Мы, опять смущаясь и сбиваясь, повторили то же самое, что и гипнотизеру, и она тоже подняла нас на смех. Так мы и ушли не солоно хлебавши, и сами смеялись всю дорогу до дома.
Вопреки ожиданиям, защищая диссертацию, я почти не волновалась, вероятно потому, что мои личные дела в то время давали повод к гораздо большим волнениям.
Дома праздновали мою защиту. Было много друзей, родных и сотрудников. Саша немного опоздал к началу, а когда пришел и сел за стол, то произнес, очень растрогавший меня, тост:
- Тут наверное уже много говорили о защите и о работе, а я хочу пожелать маме большого личного счастья.

 

Поступление Саши в МГУ

Весной 1969 года Саша окончил школу и сдавал экзамены в МГУ на физический факультет. Когда дети, особенно сыновья, сдают экзамены в высшее учебное заведение, то родители всегда волнуются. И я не была исключением. После каждого экзамена абитуриенты обычно закатываются куда-нибудь, и домой возвращаются поздно, а родителям, естественно, хочется поскорее узнать о результатах. Вот и собираются они у выхода из Университета, и поджидают с волнением своих повзрослевших детей. Вся площадь перед факультетом заполнена людьми и машинами, на которых приехали более обеспеченные родители (каких в то время было довольно мало).
Открываются университетские двери, и оттуда выкатывается лавина ребят. Родители ищут глазами своего "ребенка". Я увидела Сашу, подлетела к нему и спрашиваю, с волнением всматриваясь в выражение его лица:
- Ну как? -
А он сердито посмотрел на меня и вместо ответа сказал:
- Зачем ты пришла? Что я маленький? Пожалуйста больше не приходи.
Мне было обидно. В этот момент я вспомнила сразу два эпизода из Сашиного детства.

Эпизод первый. Саша учится в четвертом классе. Вечером, когда он лег спать, я подошла к его кровати и наклонилась чтобы, как всегда, поцеловать его перед сном. И вдруг он мне заявляет:
- Больше я с тобой целоваться не буду, потому что герои с мамами не целуются, а я хочу быть героем.

Эпизод второй. Саша кончил пятый класс и уезжает в пионерский лагерь "Мирный" в Верею. Во дворе академического института ИГЕМ стоят автобусы. Вожатые строят ребят по отрядам, и каждый отряд садится в свой автобус. В толкучке я не успела с сыном попрощаться. Он уже сидит в автобусе. Я подхожу к окошку окликаю его, а он делает вид, что не слышит, потому что считает себя уже взрослым и не хочет при всех целоваться с мамой, как маленький. Когда автобусы уехали, меня душили слезы.

Но это отступление. Так вот, Саша благополучно сдал все экзамены и поступил в МГУ. Всех студентов в августе отправили на стройку, откуда Саша ежедневно приезжал на дачу в Переделкино где жила я и моя подруга Ляля со своей дочкой Леной.

■ ■ ■ ■

Что нужно сделать =>
a) Дословно извлеките из отрывка воспоминаний фрагмент от «Вопреки ожиданиям, защищая» до «большого личного счастья.».
b) Продолжите отрывок воспоминаний о поступлении Саши в МГУ, начиная сразу после его последнего предложения.

Данные для упражнения =>
■ ■ ■ ■

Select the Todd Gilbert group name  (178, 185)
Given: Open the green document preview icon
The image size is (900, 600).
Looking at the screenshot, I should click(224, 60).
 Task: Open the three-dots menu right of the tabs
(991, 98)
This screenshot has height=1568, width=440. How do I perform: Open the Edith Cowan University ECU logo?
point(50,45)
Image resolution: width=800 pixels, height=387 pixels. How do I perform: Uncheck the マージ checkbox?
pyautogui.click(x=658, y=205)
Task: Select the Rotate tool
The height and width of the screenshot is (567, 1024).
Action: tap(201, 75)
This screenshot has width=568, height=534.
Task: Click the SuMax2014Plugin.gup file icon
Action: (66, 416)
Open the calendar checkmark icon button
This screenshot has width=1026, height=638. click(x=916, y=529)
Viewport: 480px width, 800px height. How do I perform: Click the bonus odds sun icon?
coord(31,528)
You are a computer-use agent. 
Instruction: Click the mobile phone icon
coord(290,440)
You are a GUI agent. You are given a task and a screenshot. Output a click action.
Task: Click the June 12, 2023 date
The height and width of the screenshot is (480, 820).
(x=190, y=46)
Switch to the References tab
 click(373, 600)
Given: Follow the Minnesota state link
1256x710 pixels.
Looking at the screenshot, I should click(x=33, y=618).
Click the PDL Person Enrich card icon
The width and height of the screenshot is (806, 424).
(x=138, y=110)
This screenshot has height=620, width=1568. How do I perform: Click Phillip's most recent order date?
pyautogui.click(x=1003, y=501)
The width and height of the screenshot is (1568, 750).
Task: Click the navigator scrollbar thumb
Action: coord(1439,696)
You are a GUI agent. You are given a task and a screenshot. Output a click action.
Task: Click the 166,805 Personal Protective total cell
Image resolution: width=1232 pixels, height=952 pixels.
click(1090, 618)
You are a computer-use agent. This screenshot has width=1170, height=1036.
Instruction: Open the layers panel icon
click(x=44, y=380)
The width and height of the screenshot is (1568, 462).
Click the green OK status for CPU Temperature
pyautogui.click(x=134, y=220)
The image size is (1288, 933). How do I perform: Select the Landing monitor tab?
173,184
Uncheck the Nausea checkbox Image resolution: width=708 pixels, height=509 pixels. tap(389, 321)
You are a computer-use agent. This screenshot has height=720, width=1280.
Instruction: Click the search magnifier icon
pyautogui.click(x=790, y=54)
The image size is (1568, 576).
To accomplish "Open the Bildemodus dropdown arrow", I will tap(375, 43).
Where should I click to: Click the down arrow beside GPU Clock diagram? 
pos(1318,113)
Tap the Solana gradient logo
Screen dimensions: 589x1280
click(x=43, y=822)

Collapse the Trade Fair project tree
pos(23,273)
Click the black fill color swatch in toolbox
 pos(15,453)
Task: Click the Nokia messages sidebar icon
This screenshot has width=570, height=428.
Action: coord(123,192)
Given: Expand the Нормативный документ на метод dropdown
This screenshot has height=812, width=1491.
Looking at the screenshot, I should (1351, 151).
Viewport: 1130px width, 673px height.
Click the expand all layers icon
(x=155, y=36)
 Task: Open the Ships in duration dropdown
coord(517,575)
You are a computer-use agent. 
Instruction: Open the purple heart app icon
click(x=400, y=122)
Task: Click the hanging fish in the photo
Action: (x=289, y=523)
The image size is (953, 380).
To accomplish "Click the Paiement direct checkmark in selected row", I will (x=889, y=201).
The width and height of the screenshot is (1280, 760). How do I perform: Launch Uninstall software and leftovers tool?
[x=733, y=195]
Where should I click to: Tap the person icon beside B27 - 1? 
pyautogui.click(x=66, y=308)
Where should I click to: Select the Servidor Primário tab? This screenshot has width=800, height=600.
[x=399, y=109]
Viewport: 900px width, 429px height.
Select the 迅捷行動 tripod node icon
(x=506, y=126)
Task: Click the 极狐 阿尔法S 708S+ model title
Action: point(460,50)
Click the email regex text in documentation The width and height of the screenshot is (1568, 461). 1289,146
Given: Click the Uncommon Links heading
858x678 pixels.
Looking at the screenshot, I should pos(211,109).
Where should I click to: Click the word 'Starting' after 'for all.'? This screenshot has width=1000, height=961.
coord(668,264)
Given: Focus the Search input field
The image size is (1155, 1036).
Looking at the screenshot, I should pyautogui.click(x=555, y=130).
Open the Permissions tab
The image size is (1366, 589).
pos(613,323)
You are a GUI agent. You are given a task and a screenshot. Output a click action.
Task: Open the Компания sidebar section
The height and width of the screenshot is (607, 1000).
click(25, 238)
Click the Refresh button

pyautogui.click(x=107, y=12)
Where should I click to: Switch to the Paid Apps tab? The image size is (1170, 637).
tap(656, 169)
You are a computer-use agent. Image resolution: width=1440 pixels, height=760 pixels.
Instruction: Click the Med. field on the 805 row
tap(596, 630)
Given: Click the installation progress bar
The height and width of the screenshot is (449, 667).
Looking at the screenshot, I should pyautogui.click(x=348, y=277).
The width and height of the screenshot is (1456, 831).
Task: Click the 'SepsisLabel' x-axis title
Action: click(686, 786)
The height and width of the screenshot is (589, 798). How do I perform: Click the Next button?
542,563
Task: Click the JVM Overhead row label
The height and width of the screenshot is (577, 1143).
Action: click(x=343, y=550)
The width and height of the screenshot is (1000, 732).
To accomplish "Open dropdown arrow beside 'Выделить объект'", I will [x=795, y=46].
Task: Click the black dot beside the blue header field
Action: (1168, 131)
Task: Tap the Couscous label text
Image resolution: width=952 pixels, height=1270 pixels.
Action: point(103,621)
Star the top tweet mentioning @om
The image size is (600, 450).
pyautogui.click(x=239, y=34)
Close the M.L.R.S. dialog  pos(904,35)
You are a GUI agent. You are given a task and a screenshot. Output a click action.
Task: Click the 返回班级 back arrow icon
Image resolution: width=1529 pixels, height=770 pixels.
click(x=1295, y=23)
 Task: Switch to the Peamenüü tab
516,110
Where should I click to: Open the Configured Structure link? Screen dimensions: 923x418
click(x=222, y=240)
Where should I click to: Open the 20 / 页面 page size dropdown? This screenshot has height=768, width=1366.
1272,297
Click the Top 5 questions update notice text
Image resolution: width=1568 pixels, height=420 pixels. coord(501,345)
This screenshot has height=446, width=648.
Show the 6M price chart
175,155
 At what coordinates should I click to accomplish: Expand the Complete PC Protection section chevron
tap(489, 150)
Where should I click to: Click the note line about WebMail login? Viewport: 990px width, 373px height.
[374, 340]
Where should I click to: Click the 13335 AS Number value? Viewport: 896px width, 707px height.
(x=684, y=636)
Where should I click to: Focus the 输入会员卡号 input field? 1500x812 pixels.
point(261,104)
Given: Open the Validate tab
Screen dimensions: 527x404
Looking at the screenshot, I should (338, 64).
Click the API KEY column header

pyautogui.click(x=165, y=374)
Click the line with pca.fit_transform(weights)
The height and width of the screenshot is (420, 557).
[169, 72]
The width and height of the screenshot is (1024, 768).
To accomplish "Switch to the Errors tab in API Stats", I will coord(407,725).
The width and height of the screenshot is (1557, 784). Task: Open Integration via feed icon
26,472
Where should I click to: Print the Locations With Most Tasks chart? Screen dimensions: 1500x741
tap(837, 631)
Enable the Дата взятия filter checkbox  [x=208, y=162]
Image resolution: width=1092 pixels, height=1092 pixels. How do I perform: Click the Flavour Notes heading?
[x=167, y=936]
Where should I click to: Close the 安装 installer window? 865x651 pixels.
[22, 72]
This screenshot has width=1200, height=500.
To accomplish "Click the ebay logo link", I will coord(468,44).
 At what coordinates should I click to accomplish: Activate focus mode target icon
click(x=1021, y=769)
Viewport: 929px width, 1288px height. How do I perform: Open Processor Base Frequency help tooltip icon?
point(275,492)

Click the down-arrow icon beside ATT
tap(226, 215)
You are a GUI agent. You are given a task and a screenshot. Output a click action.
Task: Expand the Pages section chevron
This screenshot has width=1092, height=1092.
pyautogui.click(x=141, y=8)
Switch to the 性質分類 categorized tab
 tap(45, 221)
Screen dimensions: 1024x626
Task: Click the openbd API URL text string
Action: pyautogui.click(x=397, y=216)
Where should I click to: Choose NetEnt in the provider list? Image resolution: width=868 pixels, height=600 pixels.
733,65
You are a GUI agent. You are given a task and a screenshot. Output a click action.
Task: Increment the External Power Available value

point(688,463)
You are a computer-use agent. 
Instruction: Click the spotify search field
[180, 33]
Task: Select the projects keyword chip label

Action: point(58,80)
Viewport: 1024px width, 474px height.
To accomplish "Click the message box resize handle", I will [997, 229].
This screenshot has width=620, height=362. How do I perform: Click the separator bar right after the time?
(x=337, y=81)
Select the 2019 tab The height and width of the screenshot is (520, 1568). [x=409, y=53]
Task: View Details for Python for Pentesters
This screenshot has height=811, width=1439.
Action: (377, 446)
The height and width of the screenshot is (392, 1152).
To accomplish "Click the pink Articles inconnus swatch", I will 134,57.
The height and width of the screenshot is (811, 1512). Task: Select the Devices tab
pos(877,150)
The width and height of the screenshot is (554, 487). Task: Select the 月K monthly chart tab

■ ■ ■ ■

Решённые задачи =>
a)
Вопреки ожиданиям, защищая диссертацию, я почти не волновалась, вероятно потому, что мои личные дела в то время давали повод к гораздо большим волнениям.
Дома праздновали мою защиту. Было много друзей, родных и сотрудников. Саша немного опоздал к началу, а когда пришел и сел за стол, то произнес, очень растрогавший меня, тост:
- Тут наверное уже много говорили о защите и о работе, а я хочу пожелать маме большого личного счастья.

b)
Саша в стройотряде после окончания первого курса. 1970 г.
Около МГУ на Ленинских горах

Последнюю неделю августа мы - Ася с Максимом, я с Сашей и Алеша были в Пущинском заповеднике, где остановились в гостинице Академического городка Пущино. (Леля в это время была в экспедиции.) С нами был и верный Кадо, которого мы устроили в сарае ближайшей деревни. Ася варила ему каши, а ребята относили ее и гуляли с собакой. Погода стояла прекрасная. Мы купались в Оке и загорали. Ходили за грибами. Белых было, как говорят, хоть косой коси - насушили на всю зиму. Все отдыхали, а Ася трудилась - шила Максиму форменную курточку. Саша стал в эту осень студентом, а Максим должен стать первоклассником.

По возвращению в Москву мы с Асей 1 сентября провожали Максима в первый класс. Вечером отмечали это событие, надарили ему шоколадных медалей, и он выглядел очень важным и довольным.

 

Женитьба Саши

Во время работы на стройке Саша подружился со своей однокурсницей Ирой Кучерук, на которой вскоре женился, не сказав об этом ни мне, ни Ириным родителям. Мы не знали о том, что наши дети женаты целый год. Только через год после того, как они расписались, осенью 1971 года была шумная свадьба в доме Иры, после которой молодые поселились у нас в коммунальной квартире на Малой Калужской.

Весной 1972 года мы переехали в отдельную двухкомнатную квартиру на улицу Вавилова.

После получения мною кандидатского диплома работать стало интересней. Меня включили в тему Эдуарда Фомича Минцера, который занимался минералогией висмута. Работа стала целенаправленной. И самое главное для меня было то, что я смогла снова выезжать на полевые геологические работы.